Tavernola Bergamasca, 1 febbraio 2024 - Un intervento complesso, che il territorio aspettava da tempo. Dal 22 febbraio 2021 quando una frana precipitata dal monte Saresano fece scattare l’allarme. A distanza di tre anni dall’evento, è arrivato il via libera della Conferenza dei servizi, parere decisivo per l’approvazione del progetto esecutivo relativo ai lavori di mitigazione nella zona della miniera Ognoli, del cementificio della società “ItalSacci“ (subentrata nella gestione nel 2018), dove non si estrae più materiale dal 2000.

Entro la fine dell’anno verrà allestito il cantiere per la realizzazione dei lavori di consolidamento della frana che si presume possano terminare entro la prima metà del 2026. Tre gli interventi previsti.

Il primo intervento

A valle della località Squadre di Vigolo, apice dello smottamento. Per consentire di operare in sicurezza, verrà demolita la casa diroccata vicino alla provinciale 78, mentre a protezione delle abitazioni un tratto verrà palificato. Saranno anche realizzati canali in cui convogliare le acque meteoriche che, infiltrandosi nel terreno, possono fare da acceleratore della frana.

Il secondo intervento

Nell’ex piazzola ecologica, dove verranno posizionati una serie di tiranti fino a 90 metri di profondità, con la funzione di stabilizzare su diversi piani le spinte dello smottamento.

Il terzo intervento

L’ultimo intervento è al piede della frana, appena sopra la bretella dove nel novembre 2010 scese la frana dei Pinnacoli. Anche qui tiranti e iniezioni cementizie nella fascia di scorrimento. Gli interventi sono finanziati dal ministero dell’Ambiente e della sicurezza energetica (mase) per 10 milioni e 200mila euro e dalla Regione Lombardia per 4 milioni e 800mila euro, più un altro milione e mezzo per la progettazione affidata alla “Alpina Spa“ di Milano.

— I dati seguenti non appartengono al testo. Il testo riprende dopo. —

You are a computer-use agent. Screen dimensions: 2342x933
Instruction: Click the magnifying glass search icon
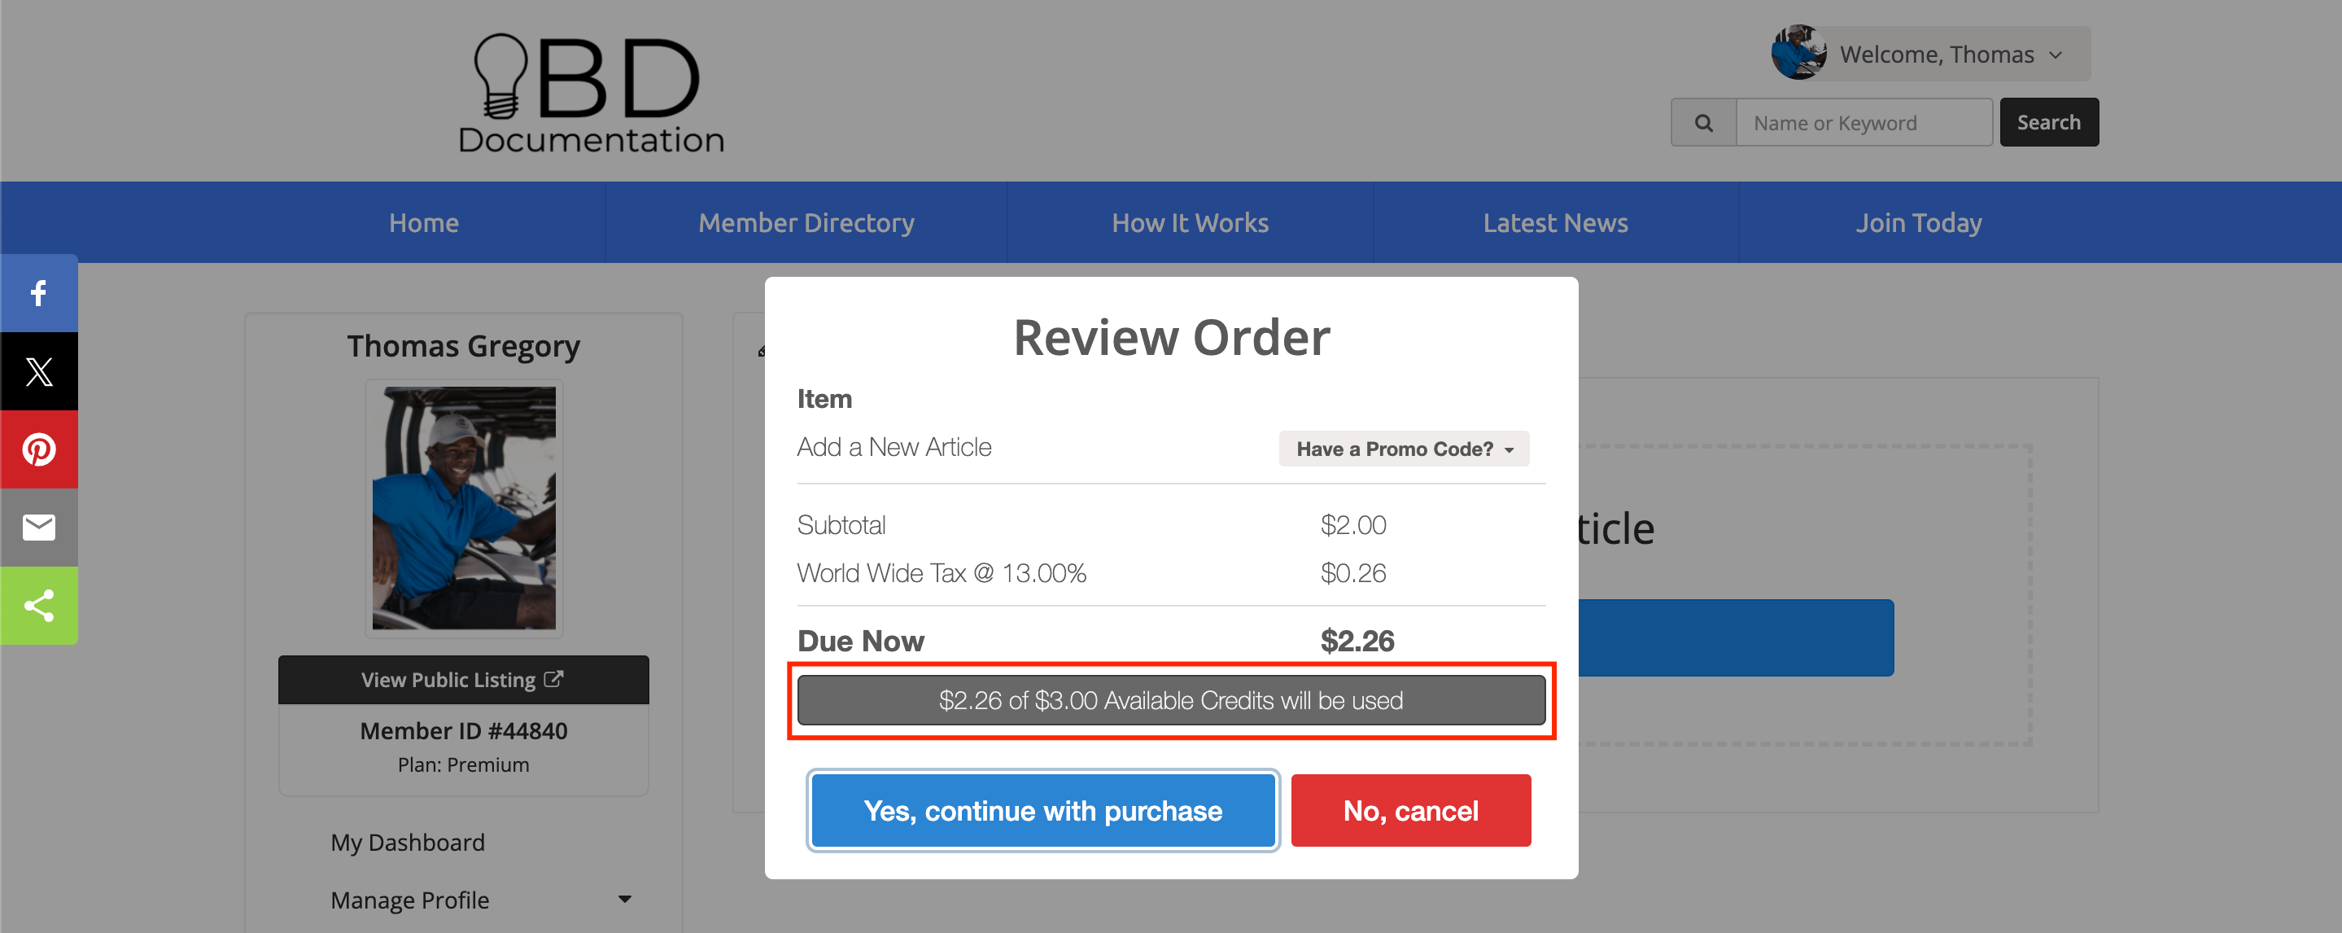[1703, 123]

In questi anni si è guardato con apprensione ai movimenti della montagna: a causa del cospicuo volume del movimento franoso (circa 2,1 milioni di metri cubi), non è possibile escludere la possibilità che parte del materiale, in caso di collasso, possa franare nel lago determinando la formazione di un’onda anomala o di tsunami che andrebbe ad interessare anche parte dei comuni rivieraschi bresciani, Monte Isola in primis. Soddisfatto il sindaco di Tavernola, Ioris Pezzotti: "È stata premiata la collaborazione tra enti locali, Regione e Autorità di bacino, insieme al lavoro svolto dai parlamentari bergamaschi che in sede governativa hanno sostenuto il finanziamento". Ottenuto l’ok della Conferenza dei servizi, il passo successivo è la validazione finale del progetto esecutivo in modo che ad aprile possa essere pubblicata la gara di appalto.